"Only the moon is watching us."
Like the balloons in February, the mysterious plane over Northern Virginia captivated the D.C. area on Sunday.
This week’s soundtrack: Holy Fawn - “Glóandi”
On Sunday, the D.C. area saw the real-time confusion that a scary thing can produce and the lack of information that can come with it. This is usually fairly evident in major unplanned news events; the Jan. 6 insurrection ended up being misreported throughout that day. Sunday’s noise and plane situation, however, was slightly different in that it was not a slow-moving, all-day event and that social media truly filled the void when traditional media did not.
It all started around 3:00 pm on Sunday when a very loud sound was heard in D.C., Northern Virginia and Maryland, with some saying they felt the vibrations of it. Twitter, Nextdoor and other realtime social media networks were full of people asking “what was that?” with speculation ranging from an earthquake to aliens to a sonic boom from a plane.
Last night, the story was actually reported out. A small Cessna plane had gone off-course, it flew too close to the restricted air space around D.C. and a military aircraft was authorized to fly at supersonic speeds (hence the sonic boom). The Cessna, tragically, crashed into a mountain soon thereafter, leaving four dead. The NTSB is investigating.

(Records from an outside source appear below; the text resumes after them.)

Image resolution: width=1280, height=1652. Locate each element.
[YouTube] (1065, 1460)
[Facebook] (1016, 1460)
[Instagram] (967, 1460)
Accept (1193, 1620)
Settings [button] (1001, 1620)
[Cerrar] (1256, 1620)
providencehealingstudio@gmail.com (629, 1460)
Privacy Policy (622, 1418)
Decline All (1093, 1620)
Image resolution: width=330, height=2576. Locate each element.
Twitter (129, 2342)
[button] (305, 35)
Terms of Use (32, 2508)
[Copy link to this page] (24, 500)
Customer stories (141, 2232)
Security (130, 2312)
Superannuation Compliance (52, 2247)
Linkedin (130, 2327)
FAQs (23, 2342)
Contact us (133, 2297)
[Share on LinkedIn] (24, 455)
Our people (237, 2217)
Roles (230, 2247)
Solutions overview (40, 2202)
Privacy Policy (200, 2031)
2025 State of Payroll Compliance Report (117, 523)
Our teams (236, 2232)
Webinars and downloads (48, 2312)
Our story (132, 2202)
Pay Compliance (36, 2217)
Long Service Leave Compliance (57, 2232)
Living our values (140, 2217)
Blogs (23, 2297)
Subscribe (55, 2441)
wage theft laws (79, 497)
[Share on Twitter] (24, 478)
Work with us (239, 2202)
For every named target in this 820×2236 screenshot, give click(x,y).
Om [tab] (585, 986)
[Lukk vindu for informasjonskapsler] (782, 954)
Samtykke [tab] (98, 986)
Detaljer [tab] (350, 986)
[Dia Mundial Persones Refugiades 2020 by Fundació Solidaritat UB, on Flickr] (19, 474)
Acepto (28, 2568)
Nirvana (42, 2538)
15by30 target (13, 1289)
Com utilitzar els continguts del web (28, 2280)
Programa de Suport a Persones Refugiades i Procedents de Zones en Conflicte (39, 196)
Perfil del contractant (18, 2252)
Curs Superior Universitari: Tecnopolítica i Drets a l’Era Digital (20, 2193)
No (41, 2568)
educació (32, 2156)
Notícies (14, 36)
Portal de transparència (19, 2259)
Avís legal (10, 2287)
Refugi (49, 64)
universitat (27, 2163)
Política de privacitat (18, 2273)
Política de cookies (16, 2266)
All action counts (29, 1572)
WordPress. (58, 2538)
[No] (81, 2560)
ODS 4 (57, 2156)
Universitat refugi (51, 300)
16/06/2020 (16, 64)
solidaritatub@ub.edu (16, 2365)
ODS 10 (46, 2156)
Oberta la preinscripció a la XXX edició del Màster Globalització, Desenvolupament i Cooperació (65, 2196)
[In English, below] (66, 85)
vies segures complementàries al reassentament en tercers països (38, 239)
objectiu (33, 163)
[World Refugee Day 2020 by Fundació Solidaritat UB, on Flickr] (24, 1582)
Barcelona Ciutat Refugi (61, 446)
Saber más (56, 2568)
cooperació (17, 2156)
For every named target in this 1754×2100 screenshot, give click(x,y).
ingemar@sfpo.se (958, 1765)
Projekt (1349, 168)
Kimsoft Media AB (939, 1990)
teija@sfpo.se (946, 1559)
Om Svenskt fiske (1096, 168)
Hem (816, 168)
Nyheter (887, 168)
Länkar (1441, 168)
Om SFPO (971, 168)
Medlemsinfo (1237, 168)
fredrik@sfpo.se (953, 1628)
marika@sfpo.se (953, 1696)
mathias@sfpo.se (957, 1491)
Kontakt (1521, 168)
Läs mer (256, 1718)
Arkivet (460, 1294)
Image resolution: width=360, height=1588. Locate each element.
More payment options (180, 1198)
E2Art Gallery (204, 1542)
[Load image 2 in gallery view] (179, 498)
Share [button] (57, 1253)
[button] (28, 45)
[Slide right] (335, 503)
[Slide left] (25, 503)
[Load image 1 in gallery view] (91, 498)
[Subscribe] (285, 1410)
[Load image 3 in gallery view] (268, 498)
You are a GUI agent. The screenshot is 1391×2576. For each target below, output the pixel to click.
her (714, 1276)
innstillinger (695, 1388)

But in the immediate time after the sonic boom was heard, the citizen journalists of message boards, Twitter and similar online environments filled in the spaces that the legacy media was not able to fill. This, of course, is the promise of the Internet: Anyone with actual expertise can bring forward information. It is also the danger of the Internet: Anyone with fake expertise can tell you the “real story” by bringing their own (wrong) information. In this case, it seems to have worked out, but it always reminds us why people need to be careful in who and what they trust when they get information in these situations.
On Sunday, it was the airspace-obsessed Twitter people (a lot of the information they use is publicly available) who were on the story first. They had more reliable information that legacy media like the Daily Mail, which posted a story that consisted of five sentences, mostly aggregated from Twitter. The headline gave more information than the story did (the story has since been updated with all the news that has been released around the situation).
To get a little inside baseball here, I’ll go out on a limb and try and suggest that the Daily Mail did this for two reasons: to be first and to get traffic. The first is sorta journalistic, but it feeds into the second in that being first is both a competitive advantage in journalism (it’s also kinda bragging rights-y). But, the second is the unfortunate reality of the news business that begets clickbait headlines, stirring anger and reporting on things reporters don’t always understand. In this case, there was no information to be given, but sometimes editors are tasked with looking at a topic trending on Twitter or Google Trends and let that particular tail wag the dog. I think – with no inside knowledge of the Daily Mail’s editorial process – that’s what happened here.
Lulu Update
A note on the sonic boom: It did not affect Lulu – who barks at rain hitting the window and goes crazy at fireworks – and I was wearing noise-canceling headphones at the time of the boom, so we did not hear it. Needless to say, my own experience with it “huh” when I started getting group text messages about it rather than freaking out.
A Recommendation: Ted Lasso. But Not Really.
A lot of the unemployment experience – a lot of life, actually – involves waiting for people to get back to you. The past week gave me a minor opportunity to catch up on some television shows that people had recommended to me, including the treacly Ted Lasso. I like the show fine, as it was the perfect pandemic show during the early lockdowns, though I have a general annoyance with overly sunny comedies about nice people who are nice to one another or whatever. I respect the want to tell a story in a fairly short timespan and not – like too many American comedies – go on forever and keep making money. And more than anything, I wanted something that I turn my brain off and watch. Ted Lasso is many things, but complicated… it is not.
I’m glad I finished the show, most of the characters remain fairly charming and the cheap tricks – music cues, mostly – definitely got me, but this was not the best TV I’ve ever seen. This season was lousy with West Wing-esque sincere speechifying, cheesey telegraphed plot devices and a resolution that felt somewhat cobbled together. Like with Scrubs, I’m glad I went the distance, but I think my life has just progressed past Ted Lasso.